Exercise input Block Start

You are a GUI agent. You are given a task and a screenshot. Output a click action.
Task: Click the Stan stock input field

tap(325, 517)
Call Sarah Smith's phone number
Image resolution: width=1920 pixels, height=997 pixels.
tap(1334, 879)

Exercise input Block End

◆ **What the exercise asks**: Each entry above needs to be retyped exactly as it appears.

◆ **Written solution**:
You are a GUI agent. You are given a task and a screenshot. Output a click action.
Task: Click the Stan stock input field

tap(325, 517)
Call Sarah Smith's phone number
Image resolution: width=1920 pixels, height=997 pixels.
tap(1334, 879)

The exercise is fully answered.